Joint par La Presse hier à Paris, le président de Transparency International France, Daniel Lebègue, s'est dit « très fier et très heureux » que l'affaire soit enfin entendue, y voyant « un signal très, très fort » pour les « autocrates » du monde entier « qui abusent d'un mandat public pour s'enrichir ».

«MANOEUVRES» D'ÉVITEMENT

Dès l'ouverture du procès, lundi, les avocats de Teodorin Obiang ont demandé le report de l'audience, arguant que les délais pour s'y préparer avaient été insuffisants. Il s'agit là de la dernière « manoeuvre » du clan Obiang pour se soustraire à la justice française, rappelle Daniel Lebègue. Lorsque la justice française a ordonné la saisie de l'hôtel particulier de l'avenue Foch, en 2012, la Guinée équatoriale y a dépêché du personnel diplomatique et réclamé que les lieux soient reconnus comme bâtiment consulaire, inviolable en vertu des conventions internationales. C'est aussi en 2012 que le président Obiang a nommé son fils à la vice-présidence, afin qu'il jouisse d'une immunité diplomatique. Mais la Cour de cassation, tribunal suprême en France, a estimé que les faits reprochés ont été commis à des fins personnelles, détachables de ses fonctions étatiques. Le tribunal annoncera aujourd'hui s'il accède à la demande de report de l'audience. Si le procès suit son cours, il ne devrait pas durer plus d'une semaine. « Nous, on n'a guère de doute sur le fait qu'Obiang sera condamné », affirme Daniel Lebègue, évoquant des « éléments de preuve tout à fait accablants ». L'accusé est passible de 10 ans d'emprisonnement.

EFFET D'ENTRAÎNEMENT

Qu'il soit retardé ou non, ce procès « fera école », estime Émile Ouédraogo, spécialiste de l'Afrique à la Chaire Raoul-Dandurand en études stratégiques et diplomatiques de l'Université du Québec à Montréal. Il envoie selon lui l'avertissement aux dirigeants malhonnêtes que « si vous êtes capables de piller les ressources de vos pays, vous ne serez pas en sécurité dans les endroits où vous les cacherez ». Daniel Lebègue abonde dans le même sens, espérant un effet d'entraînement dans d'autres pays et contre d'autres dirigeants. Il rappelle que la Suisse a entamé des procédures contre les Obiang et que ceux-ci ont aussi eu des ennuis aux États-Unis.

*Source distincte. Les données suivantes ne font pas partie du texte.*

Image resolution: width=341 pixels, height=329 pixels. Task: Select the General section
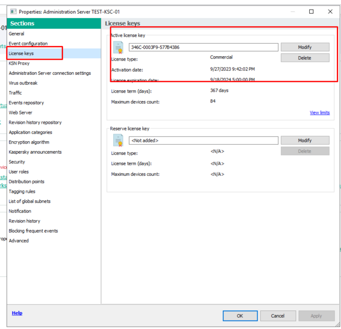click(16, 34)
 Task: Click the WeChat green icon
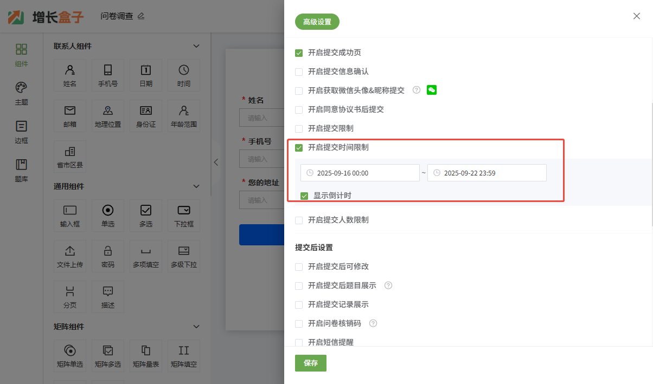tap(432, 90)
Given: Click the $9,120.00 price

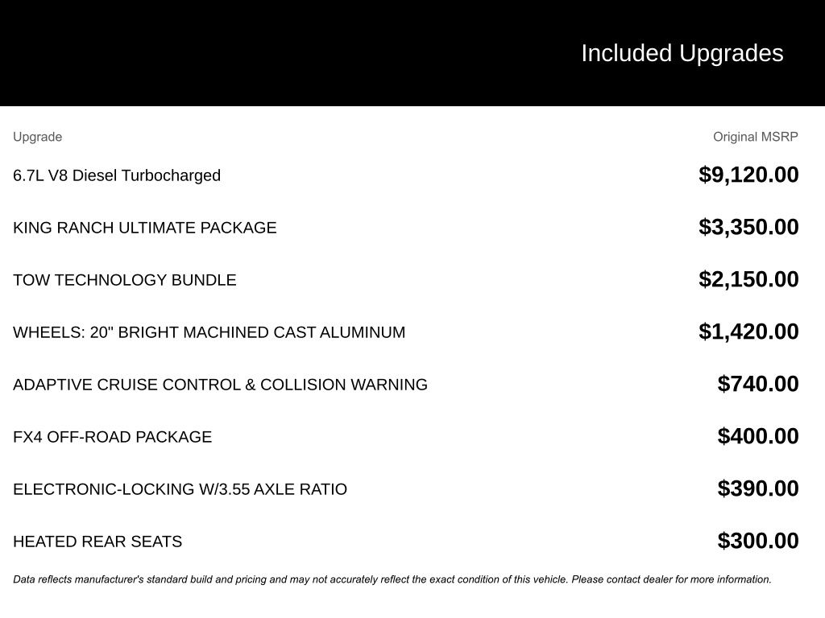Looking at the screenshot, I should pos(748,175).
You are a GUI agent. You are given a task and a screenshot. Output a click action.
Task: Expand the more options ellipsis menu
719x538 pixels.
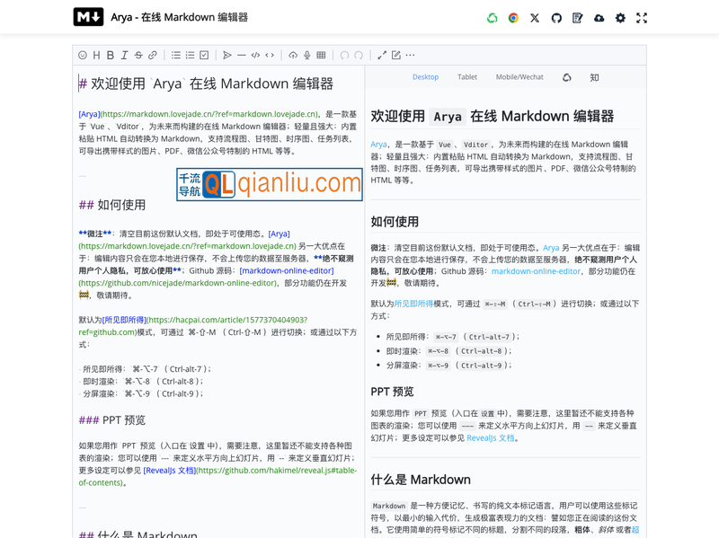(x=410, y=56)
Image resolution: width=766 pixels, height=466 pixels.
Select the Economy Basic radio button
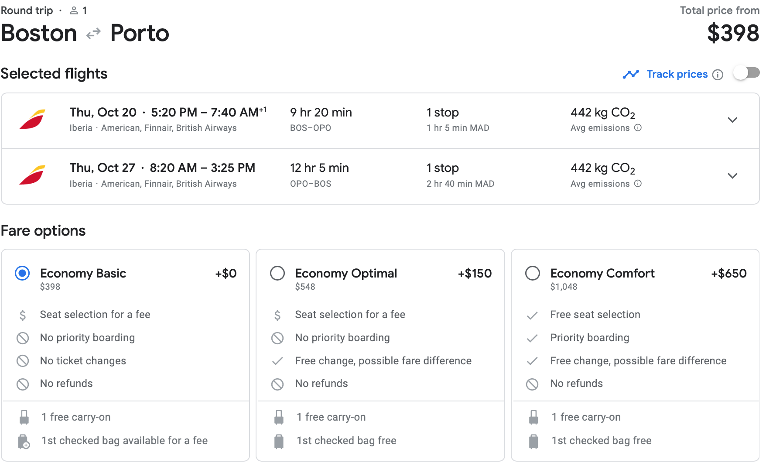point(22,274)
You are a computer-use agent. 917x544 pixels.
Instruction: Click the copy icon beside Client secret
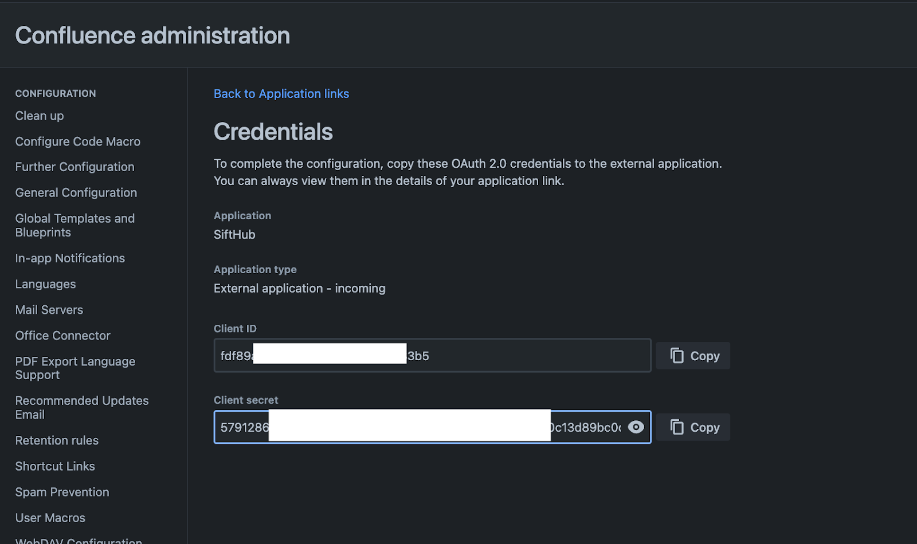point(677,427)
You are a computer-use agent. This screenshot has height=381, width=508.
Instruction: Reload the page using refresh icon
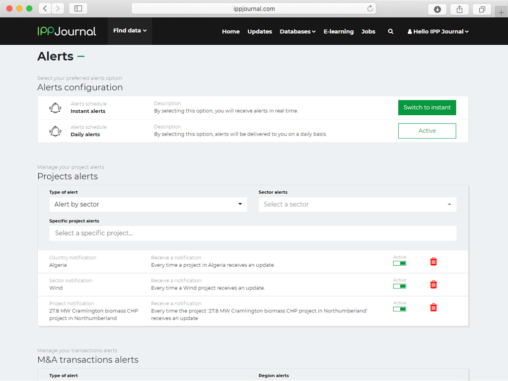click(x=370, y=8)
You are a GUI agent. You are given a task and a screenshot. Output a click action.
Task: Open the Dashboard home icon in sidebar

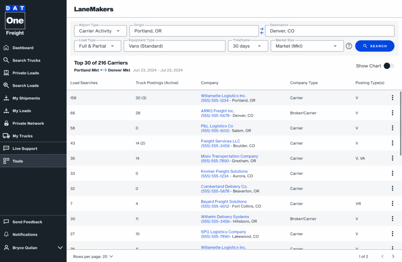[x=6, y=48]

La condamnation de Teodorin Obiang encouragerait d'ailleurs d'autres organisations non gouvernementales à « continuer ce travail » d'enquête sur des malversations commises au plus haut niveau des États, ajoute Émile Ouédraogo. Daniel Lebègue prévient cependant que la France devra trouver une manière de restituer ces biens mal acquis « non pas à l'État de Guinée équatoriale, tant qu'il est gouverné par le père et le fils [Obiang], mais aux populations locales ». Il suggère de verser les fonds à des organisations internationales pour des projets qui bénéficieraient directement à la population.